District Attorney of Mercer County, Pennsylvania
- In office 1936–1948
- Preceded by: J. W. Nelson
- Succeeded by: John R. Boland

Personal details
- Born: July 7, 1902 Mercer, Pennsylvania, U.S.
- Died: January 3, 1989 (aged 86) Greenville, Pennsylvania, U.S.
- Resting place: Mercer Citizens Cemetery Mercer, Pennsylvania
- Party: Republican
- Occupation: Lawyer Harness track manager

= Edwin C. Moon =

Edwin C. Moon (July 7, 1902 – January 3, 1989) was an American attorney and harness racing executive who was district attorney of Mercer County, Pennsylvania and general manager of Fairmount Park, Randall Park, and Liberty Bell Park.

==Early life==
Moon was the son of J. C. Moon, a leading harness racing trainer and driver in Western Pennsylvania. Edwin Moon followed in his father's footsteps, with his most successful season as a driver coming in 1931, when he won four of the five races he competed in that year. He owned a stable of horses that competed in Pennsylvania and Ohio.

==District attorney==
Moon was admitted to the Mercer County bar in 1930 and joined the firm of Stranahan & Sampson in Mercer, Pennsylvania. In 1935, Moon defeated Hiram Drake 20,046 votes to 13,176 to become district attorney of Mercer County. He was sworn in on January 6, 1936. Moon's highest profile case came in 1943, when he tried 20-year old farmhand William A. Morell for the murders of Helen Wilson, Catherine Wilson, and Robert McKay. Morell had allegedly killed the three after he found out that his girlfriend, Janice Graham, was having an affair with their boss, Everett Wilson. Morell contented that Graham had strangled Helen Wilson after she confronted her about the affair with her husband, then shot Catherine Wilson (Everett Wilson's mother) and Robert McKay (another farmhand). Morell was found guilty of voluntary manslaughter in the death of Helen Wilson, but acquitted on the two other counts. Moon then tried Graham for the murders, but she was found not guilty on all counts. Everett Wilson, who was out of the state during the murders and refused to return to testify at Morell's trial, was found guilty of absconding as a witness. Moon did not run for reelection in 1947 and returned to private practice.

==Harness racing==
In 1947, Moon and his brother-in-law Dan Parish acquired a lease on Fairmount Park in Collinsville, Illinois. Parish served as the track's president while Moon was the vice president and track manager. The pair later purchased the track and continued to manage it until 1954, when the sold it to James F. Edwards.

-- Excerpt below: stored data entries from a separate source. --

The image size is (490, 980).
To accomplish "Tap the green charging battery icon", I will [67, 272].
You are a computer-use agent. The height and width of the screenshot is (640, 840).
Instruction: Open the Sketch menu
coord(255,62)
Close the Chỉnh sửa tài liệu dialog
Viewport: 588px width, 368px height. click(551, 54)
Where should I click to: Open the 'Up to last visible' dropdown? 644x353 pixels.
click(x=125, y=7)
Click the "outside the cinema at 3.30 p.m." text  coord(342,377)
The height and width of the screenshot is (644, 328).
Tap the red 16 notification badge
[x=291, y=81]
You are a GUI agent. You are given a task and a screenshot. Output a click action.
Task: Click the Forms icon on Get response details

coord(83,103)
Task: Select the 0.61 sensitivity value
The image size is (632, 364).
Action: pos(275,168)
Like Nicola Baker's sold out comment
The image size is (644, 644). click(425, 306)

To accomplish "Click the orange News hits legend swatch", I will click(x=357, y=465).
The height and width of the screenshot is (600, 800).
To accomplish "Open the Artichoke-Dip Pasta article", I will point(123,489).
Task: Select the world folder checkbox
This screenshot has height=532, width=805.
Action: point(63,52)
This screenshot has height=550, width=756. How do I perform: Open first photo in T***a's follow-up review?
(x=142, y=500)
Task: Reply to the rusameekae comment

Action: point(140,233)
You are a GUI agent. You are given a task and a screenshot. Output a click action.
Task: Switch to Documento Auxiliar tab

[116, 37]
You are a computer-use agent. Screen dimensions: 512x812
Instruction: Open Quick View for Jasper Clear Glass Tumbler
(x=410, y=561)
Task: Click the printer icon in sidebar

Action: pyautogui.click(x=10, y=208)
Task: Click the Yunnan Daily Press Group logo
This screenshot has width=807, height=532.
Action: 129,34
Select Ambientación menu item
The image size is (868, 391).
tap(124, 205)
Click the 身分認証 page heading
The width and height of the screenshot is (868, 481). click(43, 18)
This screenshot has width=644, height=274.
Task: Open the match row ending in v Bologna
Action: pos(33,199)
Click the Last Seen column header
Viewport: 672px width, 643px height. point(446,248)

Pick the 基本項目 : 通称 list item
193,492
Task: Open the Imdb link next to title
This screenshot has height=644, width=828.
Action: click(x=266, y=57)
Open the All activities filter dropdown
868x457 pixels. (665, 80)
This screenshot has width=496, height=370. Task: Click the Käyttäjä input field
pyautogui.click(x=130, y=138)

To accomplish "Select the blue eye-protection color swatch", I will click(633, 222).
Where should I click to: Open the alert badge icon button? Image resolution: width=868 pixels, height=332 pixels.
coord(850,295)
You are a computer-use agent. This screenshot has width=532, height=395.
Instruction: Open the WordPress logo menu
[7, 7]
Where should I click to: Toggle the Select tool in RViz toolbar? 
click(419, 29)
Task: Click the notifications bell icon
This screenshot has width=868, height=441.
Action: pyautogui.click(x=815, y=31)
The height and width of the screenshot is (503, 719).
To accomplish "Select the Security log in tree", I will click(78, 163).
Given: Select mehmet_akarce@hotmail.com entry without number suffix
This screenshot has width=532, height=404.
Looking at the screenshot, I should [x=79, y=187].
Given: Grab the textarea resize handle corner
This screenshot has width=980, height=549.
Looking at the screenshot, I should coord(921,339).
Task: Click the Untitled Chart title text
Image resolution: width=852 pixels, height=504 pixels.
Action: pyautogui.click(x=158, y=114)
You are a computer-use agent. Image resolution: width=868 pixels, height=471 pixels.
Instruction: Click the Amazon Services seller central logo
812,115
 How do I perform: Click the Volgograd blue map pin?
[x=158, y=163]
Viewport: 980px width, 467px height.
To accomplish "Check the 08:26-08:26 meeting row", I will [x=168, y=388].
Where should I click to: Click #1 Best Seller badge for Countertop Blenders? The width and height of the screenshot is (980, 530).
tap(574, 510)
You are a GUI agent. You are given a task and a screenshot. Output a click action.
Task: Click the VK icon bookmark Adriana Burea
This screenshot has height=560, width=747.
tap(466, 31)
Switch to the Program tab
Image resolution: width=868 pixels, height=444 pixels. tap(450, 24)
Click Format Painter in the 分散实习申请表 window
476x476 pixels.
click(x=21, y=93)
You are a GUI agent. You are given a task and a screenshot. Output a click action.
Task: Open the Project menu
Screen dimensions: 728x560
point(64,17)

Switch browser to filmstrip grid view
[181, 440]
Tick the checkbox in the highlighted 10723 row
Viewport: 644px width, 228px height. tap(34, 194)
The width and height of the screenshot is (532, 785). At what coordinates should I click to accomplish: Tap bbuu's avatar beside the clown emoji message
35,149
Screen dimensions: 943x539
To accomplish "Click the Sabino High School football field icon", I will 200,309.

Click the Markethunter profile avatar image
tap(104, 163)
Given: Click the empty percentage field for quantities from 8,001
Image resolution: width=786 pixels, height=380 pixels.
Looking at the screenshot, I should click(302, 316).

In 1957, Parish led a group of Pittsburgh businessmen that purchased Randall Park from Saul Silberman for a reported $4 million. Moon was once again brought on board as vice president and general manager. In 1960, the track was purchased by Edward J. DeBartolo Sr., who also owned the neighboring Thistledown thoroughbred race track, for $4.2 million.

In 1962, Moon was named assistant to the president in charge of operations at the soon-to-open Liberty Bell Park. He later returned to Fairmount Park under the ownership of Ogden Recreation. He retired in 1975.

==Death==
Moon died on January 3, 1989 at Greenville Regional Hospital in Greenville, Pennsylvania.